One thing I wish is that the four Scandinavian languages had agreed on which extra letters to use. Swedish and Finnish use å ä and ö in that order, while Norwegian and Danish use æ ø and å in that order.
Most probably it was because the main part of the alphabeth was regarded as an international standard.
Alphabetising as a whole is a very tricky matter. Just think of all varities with different diacrits. In which order do you place them? (the answer is that we disregard the diacrits, at least I do. Perhaps I should put them in some internal order, but I don’t think anyone cares) To my knowledge there is no standard as such in Sweden. I once sat in a working group with representatives from all sorts of establishments with an interest in sorting with the goal to establish one. In the ene it just petered out as we all had different rules because of our different needs. Libraries, for instance, do not group ü together with y as is shown in the link you provided, but with u. The telehone directory, however, does.
How do people who speak Cantonese and no Mandarin type? I’m shocked by the number of people in Hong Kong who can’t type Chinese. If I can type Chinese they should be able to! The lack of a standardized Cantonese romanization system (and the fact that, despite knowing the alphabet, native speakers’ stabs at romanization are generally horrible; who told restaurant owners to romanize ‹L as “kee?”) seems like it would make things difficult.
In Japanese dictionaries, order is determined by the 1st syllable of each entry, then the subsequent syllables and their position in the syllabary. – like the alphabet. This is called the “aiueo” order.
ie a i u e o
ka ki ku ke ko
sa shi su se so etc.
However, the syllables with voiced consonants eg ga gi gu ge go are not given their own row; instead they are treated as though the consonants are unvoiced, and so you would see “kaku” (write, draw) near “gakusei” (student).
There’s also the iroha order, based on an old Japanese poem that never repeats the same hiragana.
“Iro wa nioedo, chirinuru wo / Waga-yo tare-zo tsune-naran? /Ui no okuyama kyookoete /Asaki yume miji, ei mo sezu /” (as spoken)
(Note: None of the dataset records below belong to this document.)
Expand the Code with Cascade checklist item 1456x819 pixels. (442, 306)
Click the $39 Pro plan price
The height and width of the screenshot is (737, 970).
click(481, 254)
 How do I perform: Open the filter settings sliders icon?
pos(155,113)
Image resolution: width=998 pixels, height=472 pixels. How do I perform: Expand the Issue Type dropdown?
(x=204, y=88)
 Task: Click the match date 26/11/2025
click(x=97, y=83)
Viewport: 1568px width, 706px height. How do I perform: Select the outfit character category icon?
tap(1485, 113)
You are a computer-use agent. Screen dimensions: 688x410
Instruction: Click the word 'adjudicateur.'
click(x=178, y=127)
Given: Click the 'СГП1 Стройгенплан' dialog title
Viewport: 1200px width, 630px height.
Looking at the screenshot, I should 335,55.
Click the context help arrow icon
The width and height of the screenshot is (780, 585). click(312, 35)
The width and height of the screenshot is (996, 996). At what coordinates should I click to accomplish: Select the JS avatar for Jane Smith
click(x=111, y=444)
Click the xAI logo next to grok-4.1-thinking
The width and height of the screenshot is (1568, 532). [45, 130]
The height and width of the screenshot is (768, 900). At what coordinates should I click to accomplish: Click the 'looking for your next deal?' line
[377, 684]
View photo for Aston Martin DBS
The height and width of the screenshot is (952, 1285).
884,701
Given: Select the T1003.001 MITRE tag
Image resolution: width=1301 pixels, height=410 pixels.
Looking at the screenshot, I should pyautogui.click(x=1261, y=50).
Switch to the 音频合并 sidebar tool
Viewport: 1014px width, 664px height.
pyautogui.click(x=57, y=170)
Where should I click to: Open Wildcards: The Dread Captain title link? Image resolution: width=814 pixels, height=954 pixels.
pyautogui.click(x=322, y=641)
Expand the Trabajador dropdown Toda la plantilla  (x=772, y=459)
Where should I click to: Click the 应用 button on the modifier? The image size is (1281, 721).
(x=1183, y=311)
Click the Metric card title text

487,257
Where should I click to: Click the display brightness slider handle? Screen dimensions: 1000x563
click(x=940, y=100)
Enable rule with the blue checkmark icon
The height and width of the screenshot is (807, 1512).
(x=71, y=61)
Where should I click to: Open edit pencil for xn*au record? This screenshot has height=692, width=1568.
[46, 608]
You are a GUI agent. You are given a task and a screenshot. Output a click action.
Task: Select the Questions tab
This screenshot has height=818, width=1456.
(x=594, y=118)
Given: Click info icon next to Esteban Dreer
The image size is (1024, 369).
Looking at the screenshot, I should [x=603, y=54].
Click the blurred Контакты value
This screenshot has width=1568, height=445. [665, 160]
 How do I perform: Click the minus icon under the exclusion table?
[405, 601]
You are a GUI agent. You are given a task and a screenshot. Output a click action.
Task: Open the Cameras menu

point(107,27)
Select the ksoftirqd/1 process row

The actual order is as follows
" i ro ha ni ho he to chi ri nu ru o wa ka yo ta re so tsu ne na ra mu wi no o ku ya ma ke fu ko e te a sa ki yu me mi shi we hi mo se su",
of which the syllables “wi” and “we” have gone out of fashion. “n” is ignored and that is ok because “n” does not start any word in Japanese.
The discrepancies in the hiragana and the spoken form of the poem is largely due to the evolution of the Japanese language since the poem was first written.
Floater, this may be of interest to you. Vietnamese (which uses a latinate alphabet called Viê.t Ngu+~) does consider the letters with diacritics (discounting tones for the moment) to be separate letters from the ones without diacritics, and thus those letters come in a particular order in the Viê.t Ngu+~. The tone markers are also considered, in a manner of speaking, to be letters.
For example, to spell the Vietnamese word for the First Person Singular Pronoun, tôi, one recites its spelling this way:
[ul]ô
ô, i
ôi
t, ôi
tôi[/ul]
One word for ‘bad’ has the same basic letters, but has the rising tone, so the recitation for its spelling is:
[ul]ô
ô, i
ôi
t, ôi
huyên tôi[/ul]
BTW, it took me many years to learn that spelling recitation Vietnamese children have no problem at all learning.
What xejkh is referring to, I believe, is the so-called “Syllabic N” in Japanese, which is a specific kana used to denote the /n/ at the end of a syllable. Words that begin with ‘n’ in alphabetic systems begin, in the Japanese syllabary, with na, ni, nu, ne, no.